Write out the listing below as a numbered list, skipping blank lines and leaving out the pictures.

#### [Information shown]
○ ○ ○ ○ ○ ○ ○

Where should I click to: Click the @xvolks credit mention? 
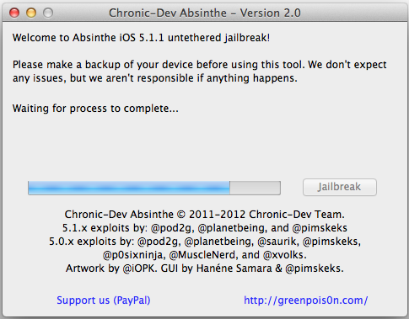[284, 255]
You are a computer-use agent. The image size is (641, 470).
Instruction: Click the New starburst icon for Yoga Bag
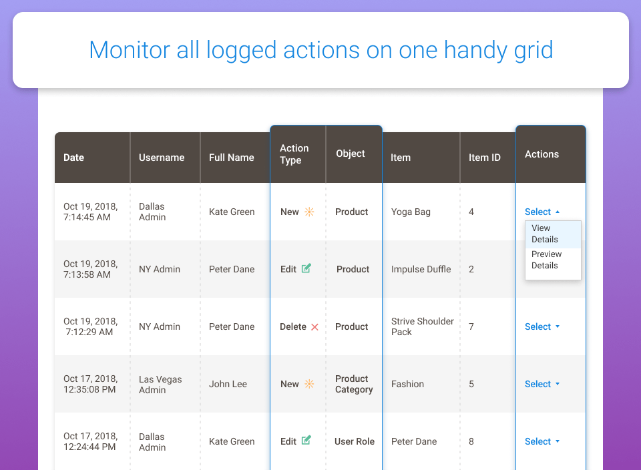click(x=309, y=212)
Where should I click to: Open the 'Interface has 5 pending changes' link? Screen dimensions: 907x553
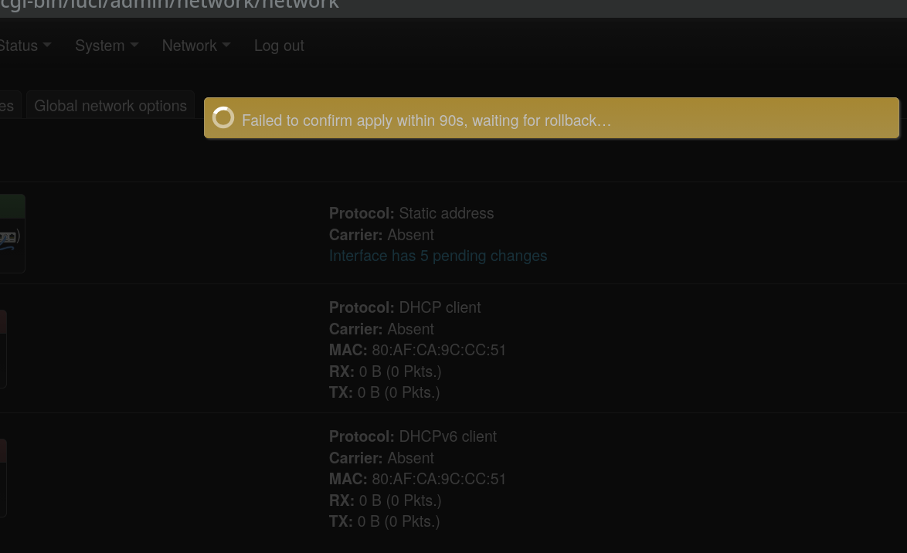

○ ○ ○ ○ ○ ○ ○

#### [Answer to the exercise]
1. Where should I click to: Click the @xvolks credit mention? 
2. [284, 255]
3. You are a computer-use agent. The image size is (641, 470).
4. Instruction: Click the New starburst icon for Yoga Bag
5. click(x=309, y=212)
6. Where should I click to: Open the 'Interface has 5 pending changes' link? Screen dimensions: 907x553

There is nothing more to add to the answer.